In one corner, near Barefoot Bistro, the policemen keep watch. Many moons ago, this was dangerous ground—I have friends who have been stabbed or mauled here—but the atmosphere has arguably since changed. It has become the place where the kids can “safely” party. There is a kind of harmony in the orchestrated chaos—everybody knows everybody—and people dance, flirt, drink, and make speeches to the moon and the stars.

Still, only the desperate goes to Camino on Friday nights, and most will probably end up in Hayahay, to binge on sisig and sinuglaw, and rhum and vodka.


On Saturday nights, the party in Escaño comes to full blast—and the well-heeled crowd now finally descends on Camino, with full intentions to gyrate to house and R&B. The ladies are in their best small black dresses, hair and makeup perfectly done—but with full expectations to be fully undone by the time the night comes to a close. These days, it is local designer Josip Tumapa who comes in with his posse to start the night right. (In olden days, that role would have been Al de las Armas’s.) And the deejay plays his selection of dance tunes—mostly R&B, because the Dumaguete crowd simply does not get house or trance music—but nobody dances until Mitz Meliton dances. It always begins with Paper Kisses doing contemporary covers. On some (bad) nights, a deejay’s sidekick would bark into the microphone, shouting, “Aw! Aw! Aw!” or “Seleman! Seleman! Jump! Jump, jump, jump your hands!” Some would, of course, jump. Some would curse back, telling him to go shut himself. DJ Joeren is the local deejay for the days—but sometimes, a Manila-based one, such as DJ Ace from Embassy, would be flown in, ready to give Dumaguete a taste of edgier stuff.

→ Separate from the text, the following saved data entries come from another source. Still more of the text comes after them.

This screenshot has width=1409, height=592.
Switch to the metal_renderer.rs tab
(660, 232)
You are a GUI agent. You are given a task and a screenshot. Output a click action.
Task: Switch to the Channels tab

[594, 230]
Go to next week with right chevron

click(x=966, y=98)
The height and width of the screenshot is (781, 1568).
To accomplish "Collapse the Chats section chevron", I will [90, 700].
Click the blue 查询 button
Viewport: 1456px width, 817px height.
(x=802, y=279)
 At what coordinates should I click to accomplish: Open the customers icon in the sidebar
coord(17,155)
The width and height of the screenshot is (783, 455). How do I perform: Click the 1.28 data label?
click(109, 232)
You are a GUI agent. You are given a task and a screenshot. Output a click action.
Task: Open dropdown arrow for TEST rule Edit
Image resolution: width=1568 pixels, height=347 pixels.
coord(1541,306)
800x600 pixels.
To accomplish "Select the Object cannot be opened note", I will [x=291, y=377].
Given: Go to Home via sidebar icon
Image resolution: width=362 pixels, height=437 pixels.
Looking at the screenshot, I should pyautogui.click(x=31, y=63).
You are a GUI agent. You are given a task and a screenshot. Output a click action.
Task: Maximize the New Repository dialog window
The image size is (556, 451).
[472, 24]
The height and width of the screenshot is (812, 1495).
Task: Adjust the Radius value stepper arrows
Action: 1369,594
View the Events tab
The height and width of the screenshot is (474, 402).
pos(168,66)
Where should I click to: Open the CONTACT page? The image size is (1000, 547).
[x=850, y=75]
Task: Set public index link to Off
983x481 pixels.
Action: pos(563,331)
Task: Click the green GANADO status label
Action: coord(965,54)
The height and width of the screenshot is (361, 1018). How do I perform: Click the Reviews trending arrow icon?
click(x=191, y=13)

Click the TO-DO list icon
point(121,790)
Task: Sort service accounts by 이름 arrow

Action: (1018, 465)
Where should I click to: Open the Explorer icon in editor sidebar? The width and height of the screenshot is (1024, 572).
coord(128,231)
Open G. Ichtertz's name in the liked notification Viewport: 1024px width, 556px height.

In Music Box, the dance hall of the entertainment and dining compound generally known as Why Not?—an alternate universe exists—where the garishly made-up and the truly crazy hobnob with the white trash to the sound of 90s dance music, creating the grand spectacle unique to the place: people dancing, not with each other, but to their reflection on the mirrored panels surrounding the squarish dance floor as everybody looks on in strange fascination. It is a different kind of fun, something to subscribe to when you’re already too drunk to care.

The Rizal Boulevard—previously the center of Dumaguete’s night life universe—is a ghost of its former self, crippled by pious but misplaced city regulations, and done to death by the spectacle of Japayuki-style entertainment on a makeshift stage outside CocoAmigos. “Nobody I know has been to CocoAmigos in months,” says a friend. “Too many boorish foreigners and their brown women.”

“That’s a bad thing to say,” I told him.

“But isn’t that how it goes? The moment they come, the locals disappear.”

And then the party stops at three o’clock on a Sunday morning—and slowly, the crowd dissipates for an after-midnight chow at Connie’s or Qyosko or Chowking. They will look tired and happy, like the very picture of merry stupor and delirium.